Paul Jesson

Paul Jesson
Born Paul George Jackson
(1946-07-06) 6 July 1946
Hitchin, Hertfordshire, England
Occupation Stage and film actor
Years active 1971–present

Paul Jesson (born Paul George Jackson, 6 July 1946) is an English stage, television and film actor and an Associate Artist of the Royal Shakespeare Company.

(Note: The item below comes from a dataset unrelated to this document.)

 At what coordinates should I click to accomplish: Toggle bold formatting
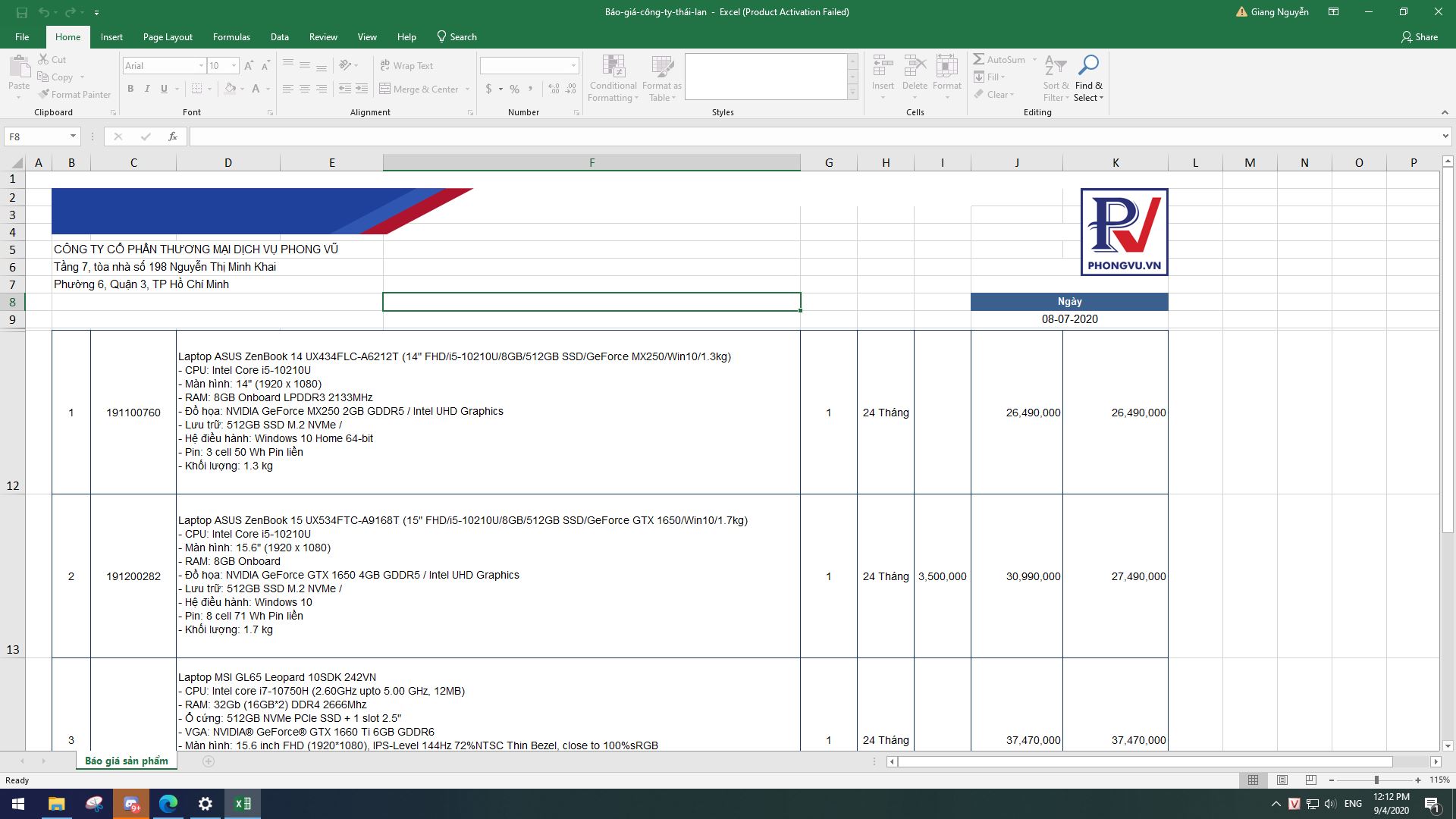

He has played leading roles at the National Theatre and the RSC and won the Laurence Olivier Award for Best Actor in a Supporting Role 1986 for his role in The Normal Heart at the Royal Court.[1] He was nominated for a Scottish Critics' Award 2004 for his portrayal of Willy Loman in Death of a Salesman at the Royal Lyceum, Edinburgh. He played the Earl of Gloucester in the Donmar Theatre production of King Lear with Derek Jacobi, Maurice Montgomery in Nicholas Wright's Travelling Light at the National Theatre and appeared in Caryl Churchill's Love and Information at the Royal Court (2012). Recent film: Brutus in Coriolanus directed by and starring Ralph Fiennes, Nae Caranfil's Closer to the Moon and David Hare's Wall. He plays William Turner, father of JMW Turner in Mike Leigh's 2014 film Mr. Turner. He returned to the RSC to play Cardinal Wolsey in Wolf Hall and Bring Up the Bodies at Stratford-upon-Avon, the Aldwych Theatre, London and the Winter Garden on Broadway. He appeared as Roy in The Trials of Jimmy Rose, which starred Ray Winstone, for Granada TV and played the conductor Fritz Busch in David Hare's play The Moderate Soprano at Hampstead Theatre. He is currently filming Marrowbone, written and directed by Sergio G. Sanchez. He is a board member of Out of Joint and a tutor at the Guildhall School of Music and Drama.

References

  1. "The Laurence Olivier Awards: full list of winners 1976–2008" (PDF). Official London Theatre Guide. Retrieved 15 February 2010.